I explained to him that I believed it was the coils and I wanted to replace them. Mr. Technician tried to talk me out of it. “There are so many other things it could be,” I was told.

“Yes, I know that and I know I also tried fixing all those other things last year,” I said. “I want the coils! Order the coils for me. I will replace them myself!”

Under his unbelieving breath, he ordered the coils. Then he said it would be Tuesday before he received them. I could live with that.

Now, I had no idea what a coil was or how hard it was going to be to replace – oh, I mean coils that where going to be hard to replace. Plural coils; not singular.

According to the online discussion, if I was the owner of rather large hands, I could expect skinned knuckles. Well, I have large hands for a woman, but are they then considered small when compared to a man’s hands.

I’m going to go with medium.

On the day of the arrival of said coils, I couldn’t stand the challenge of fixing my lawn mower, on my own, one second more. I drove to the dealer and picked up my coils. I opened the boxes before I even walked out the glass exit door. I had to see what I had gotten myself into.

I recognized the rubber piece on the coil. It was the end that fits on the end of a spark plug.

I felt somewhat confident. I knew I could find the spark plugs and follow the wiring to a coil.

As soon as I returned home and before I even was out of my good clothes, I started ripping the lawn mower apart. There I was in my bedazzled shirt, light blue denim jeans and Sperry shoes, working with wrenches, sockets and torque bits.

At one point, I did ask for help from Steve, but he started to take over the project, so I sent him away with harsh words.
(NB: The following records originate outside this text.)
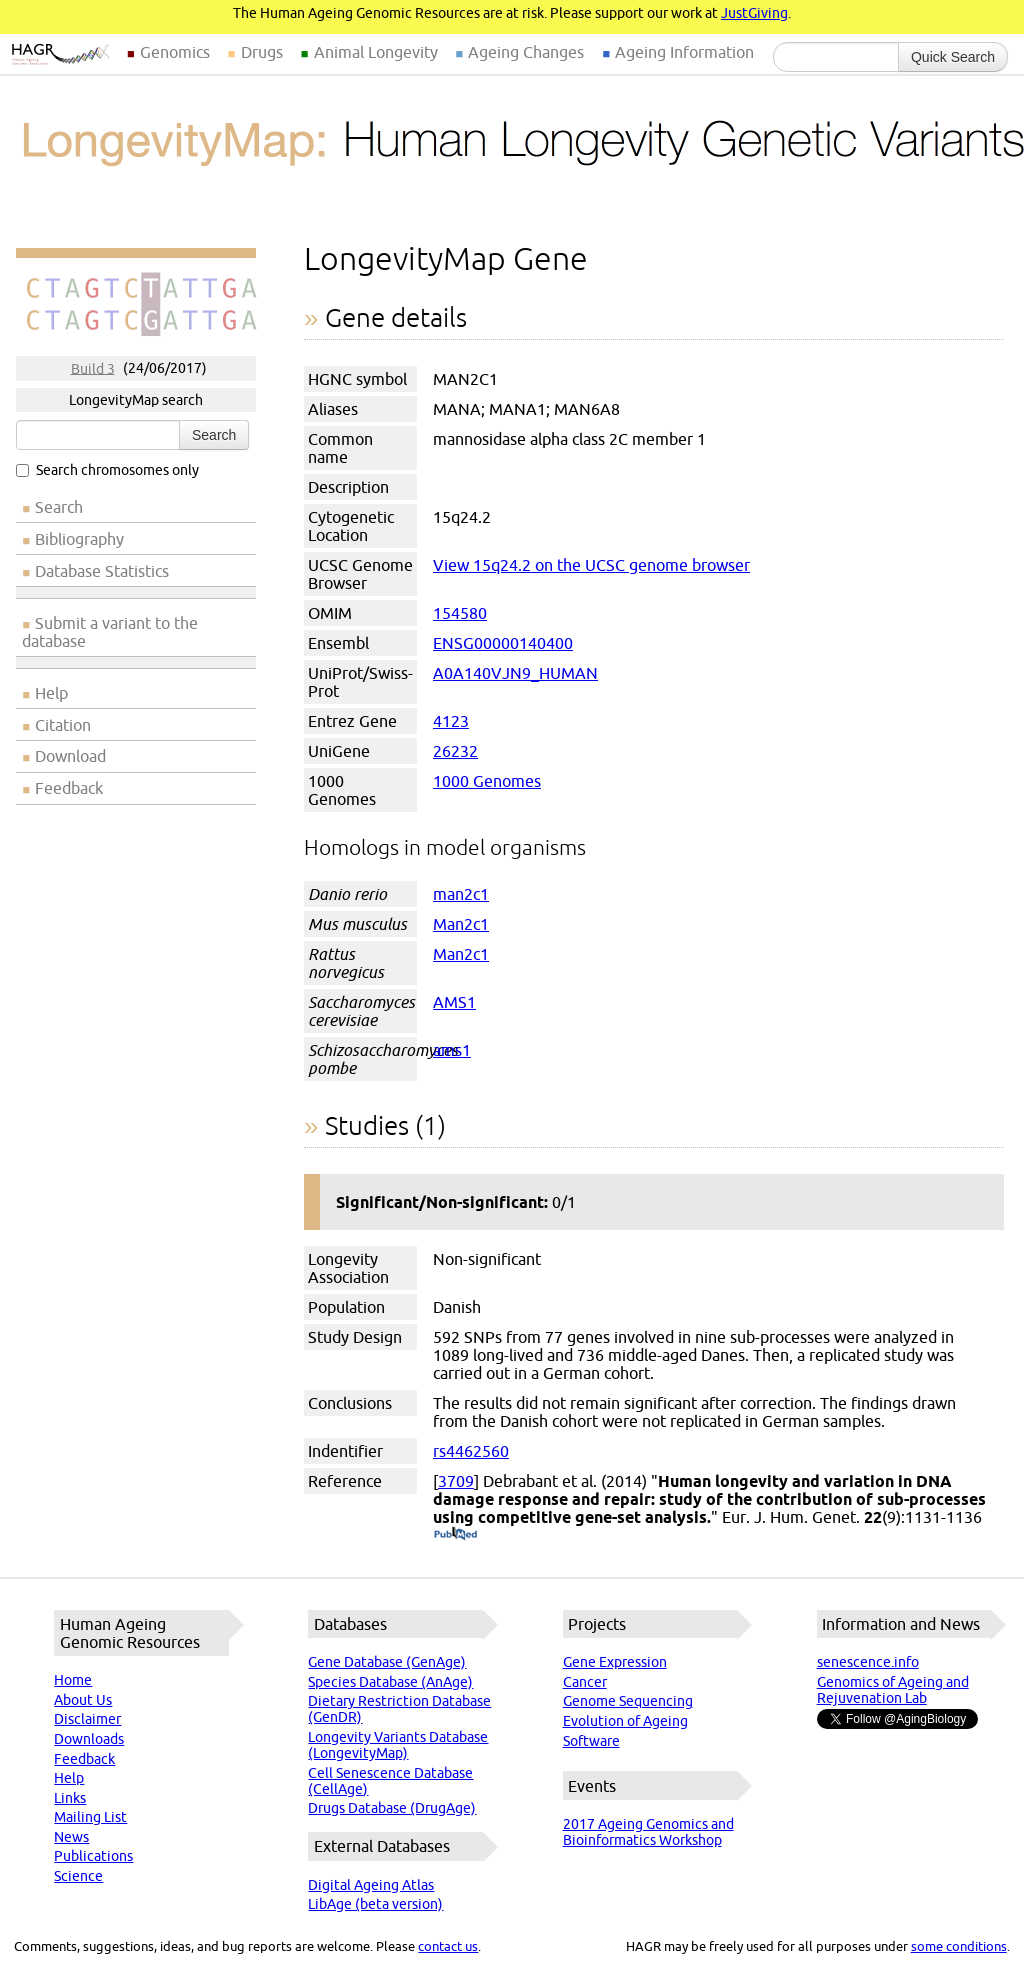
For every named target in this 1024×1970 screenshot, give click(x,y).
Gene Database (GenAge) (387, 1662)
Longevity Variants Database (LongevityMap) (398, 1745)
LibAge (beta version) (375, 1904)
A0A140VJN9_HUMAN (515, 673)
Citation (63, 725)
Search (214, 435)
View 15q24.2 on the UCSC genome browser (591, 565)
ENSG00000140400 (503, 643)
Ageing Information (684, 52)
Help (51, 693)
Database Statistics (102, 571)
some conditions (959, 1946)
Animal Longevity (376, 52)
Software (591, 1741)
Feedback (69, 788)
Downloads (89, 1739)
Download (70, 756)
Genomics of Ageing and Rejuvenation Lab (893, 1690)
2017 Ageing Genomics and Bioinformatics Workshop (648, 1832)
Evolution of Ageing (625, 1721)
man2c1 (461, 894)
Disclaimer (87, 1719)
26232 (455, 751)
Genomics (175, 52)
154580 (460, 613)
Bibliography (79, 539)
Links (70, 1798)
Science (78, 1876)
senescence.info (868, 1662)
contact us (448, 1946)
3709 (456, 1481)
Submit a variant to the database (110, 632)
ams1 (452, 1050)
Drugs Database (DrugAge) (392, 1808)
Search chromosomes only (107, 470)
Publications (93, 1856)
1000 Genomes (487, 781)
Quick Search (953, 57)
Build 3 (93, 368)
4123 (451, 721)
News (71, 1837)
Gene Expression (615, 1662)
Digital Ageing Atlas (371, 1885)
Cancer (585, 1682)
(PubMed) (455, 1535)
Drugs (262, 52)
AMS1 (454, 1002)
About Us (83, 1700)
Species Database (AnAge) (390, 1682)
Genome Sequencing (628, 1701)
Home (73, 1680)
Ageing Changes (526, 52)
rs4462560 (471, 1451)
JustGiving (754, 13)
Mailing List (90, 1817)
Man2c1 (461, 924)
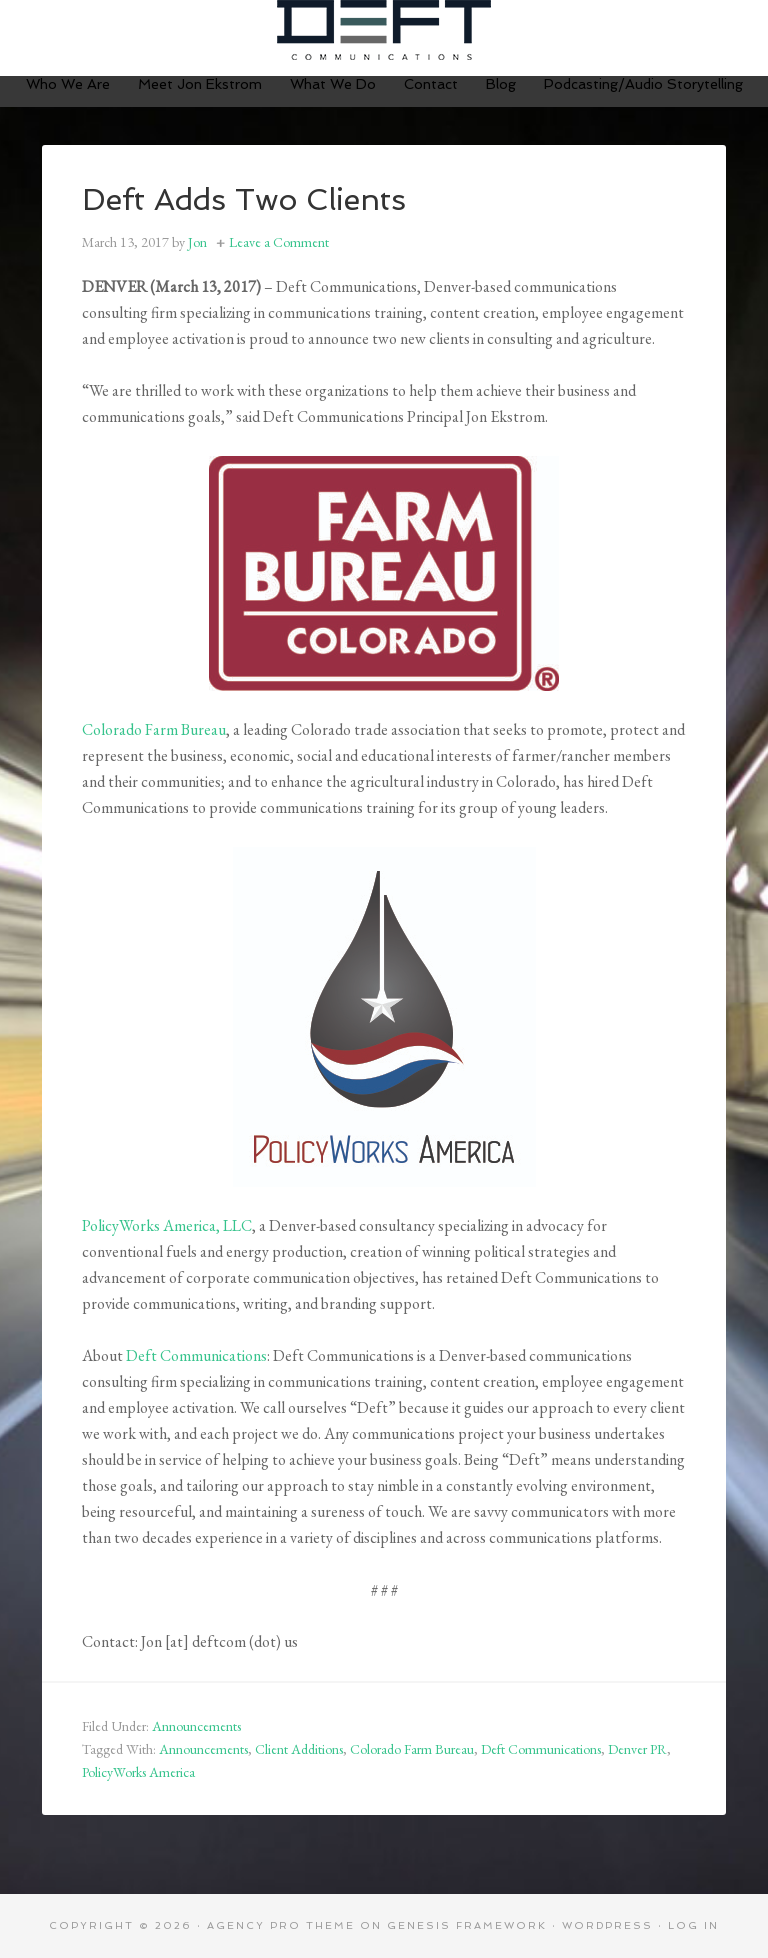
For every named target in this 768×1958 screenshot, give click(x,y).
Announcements (196, 1726)
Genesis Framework (467, 1925)
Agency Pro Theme (281, 1925)
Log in (693, 1925)
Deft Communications (384, 30)
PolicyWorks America (138, 1772)
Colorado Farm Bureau (154, 729)
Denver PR (637, 1749)
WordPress (607, 1925)
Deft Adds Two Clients (244, 199)
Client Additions (299, 1749)
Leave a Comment (279, 242)
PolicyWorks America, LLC (167, 1225)
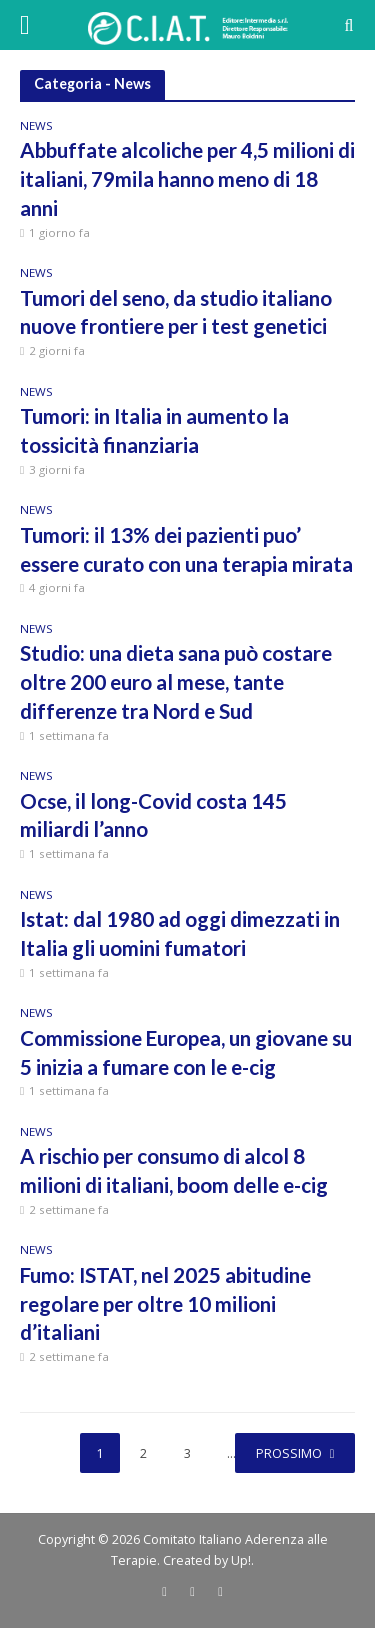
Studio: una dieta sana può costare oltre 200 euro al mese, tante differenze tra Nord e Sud (176, 682)
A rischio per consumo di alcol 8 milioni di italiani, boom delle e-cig (174, 1170)
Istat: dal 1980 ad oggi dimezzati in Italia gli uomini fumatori (180, 933)
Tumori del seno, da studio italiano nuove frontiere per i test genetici (176, 312)
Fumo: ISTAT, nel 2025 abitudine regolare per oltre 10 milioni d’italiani (165, 1304)
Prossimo (289, 1453)
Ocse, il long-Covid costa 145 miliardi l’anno (153, 815)
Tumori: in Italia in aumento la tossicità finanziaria (154, 430)
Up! (241, 1560)
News (36, 126)
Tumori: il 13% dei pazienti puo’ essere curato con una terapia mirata (186, 549)
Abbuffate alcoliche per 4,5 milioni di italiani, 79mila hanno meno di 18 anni (187, 179)
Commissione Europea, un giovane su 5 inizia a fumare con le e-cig (186, 1052)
I wanted to do this on my own. I had never asked for 100 percent effort from him.

In just about an hour, I had the new coils in place and all the parts back on the engine of the mower. Hey guys…I didn’t even have any left over screws or bolts!

I immediately started mowing my rather thick lawn. For more than an hour and a half, my lawn mower cut that grass without so much as a burp or any other loss of gas power!

I was so proud of myself.

Now, I am not saying I have permanently fixed said problem with the lawn mower that I both loathe and love.

But like Steve said earlier today, I am going to enjoy the positive in this moment.